▶ **What the task asks**
An exact transcription of the listing, without its images, is what the answer must contain.

▶ **Material for the task**
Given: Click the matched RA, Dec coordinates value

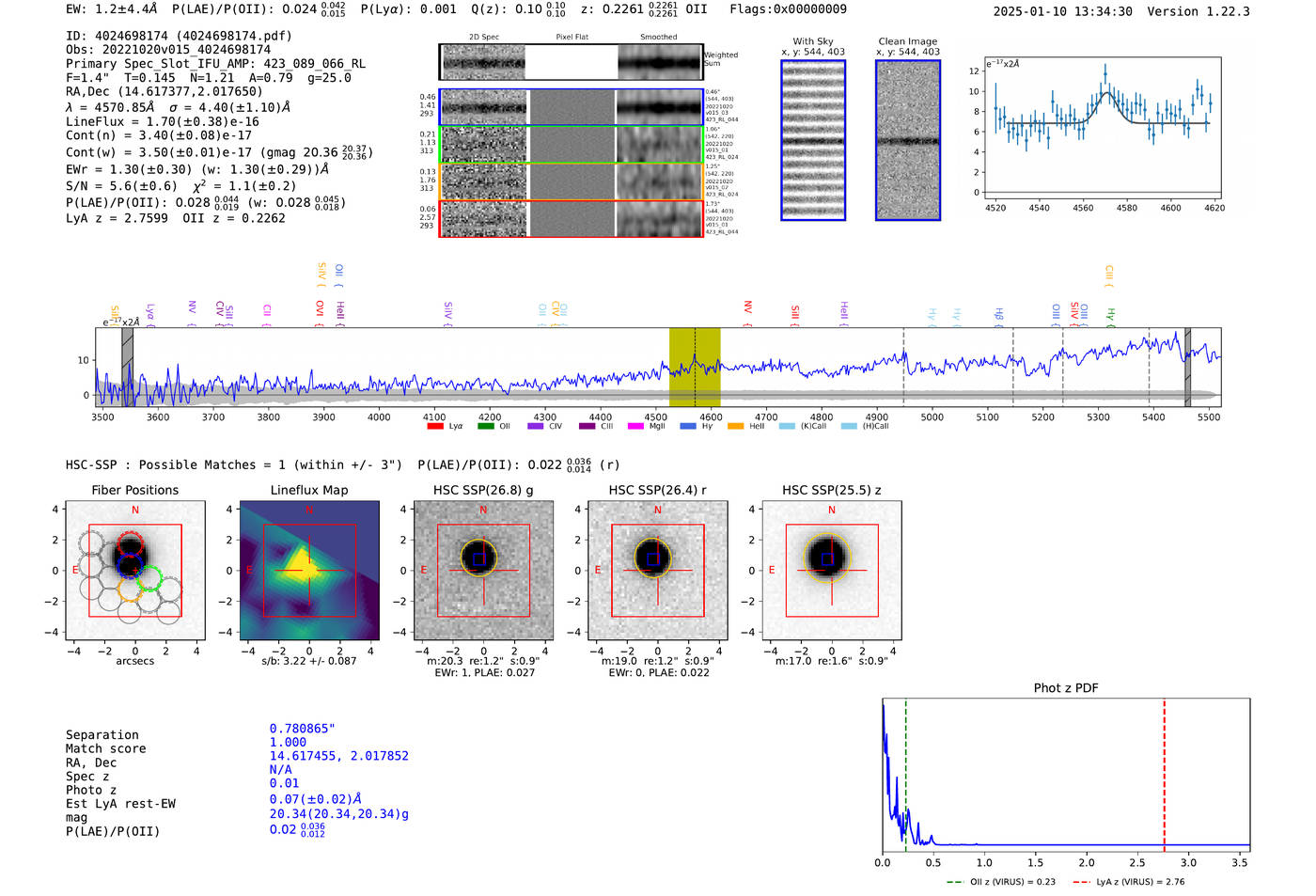Looking at the screenshot, I should point(338,756).
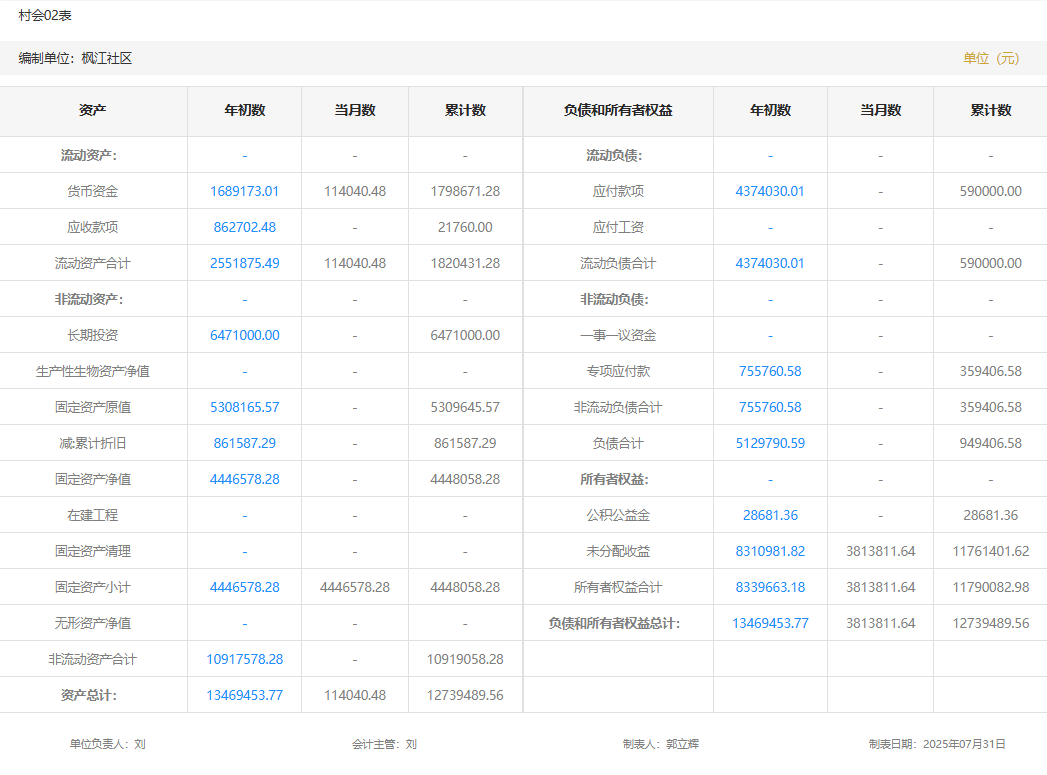Click 应收款项 opening balance 862702.48
The height and width of the screenshot is (775, 1047).
tap(244, 227)
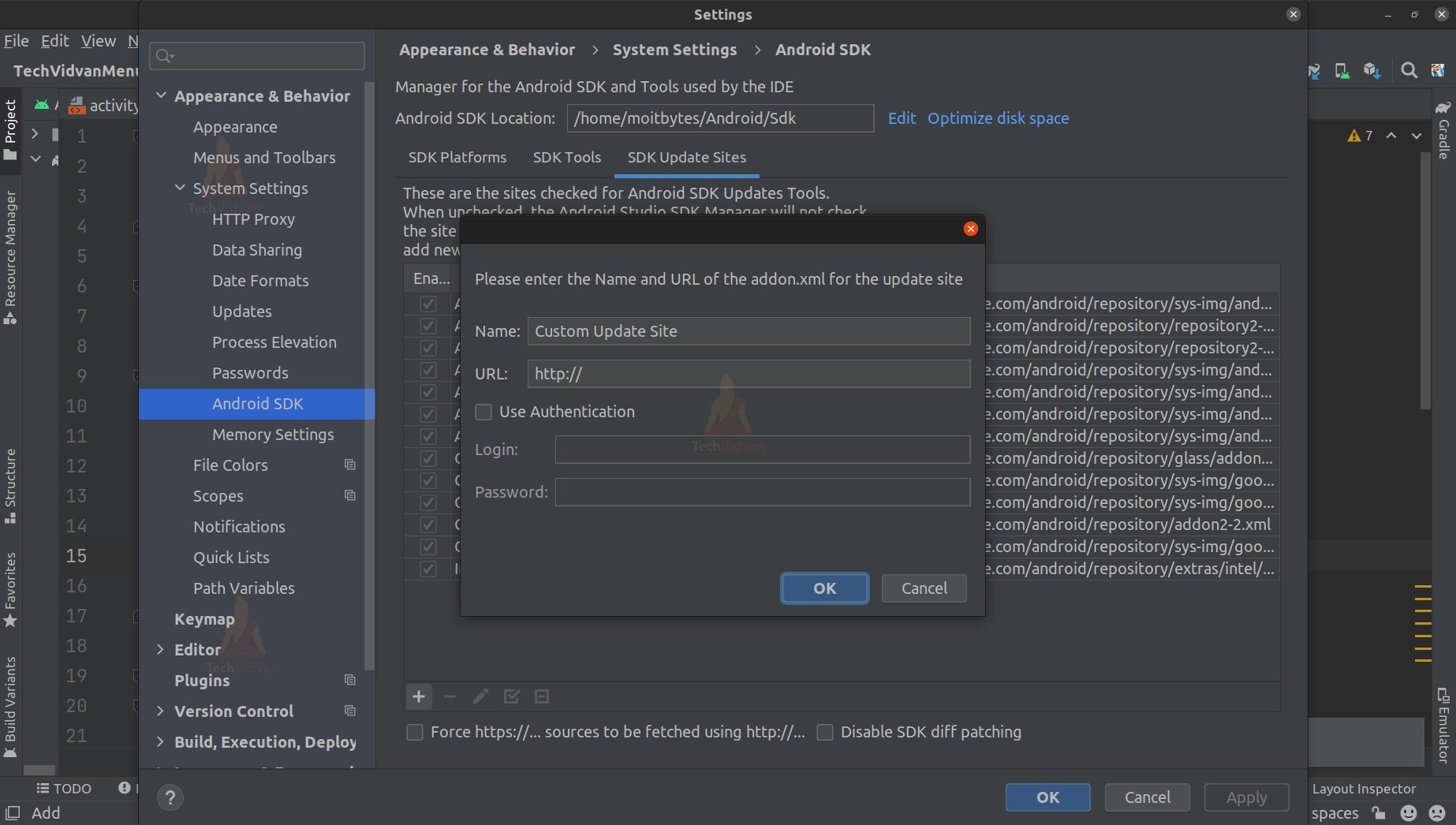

▶ **Answer to this exercise**
Given: Click the matched RA, Dec coordinates value

Looking at the screenshot, I should point(338,756).
Click 应收款项 opening balance 862702.48
The height and width of the screenshot is (775, 1047).
tap(244, 227)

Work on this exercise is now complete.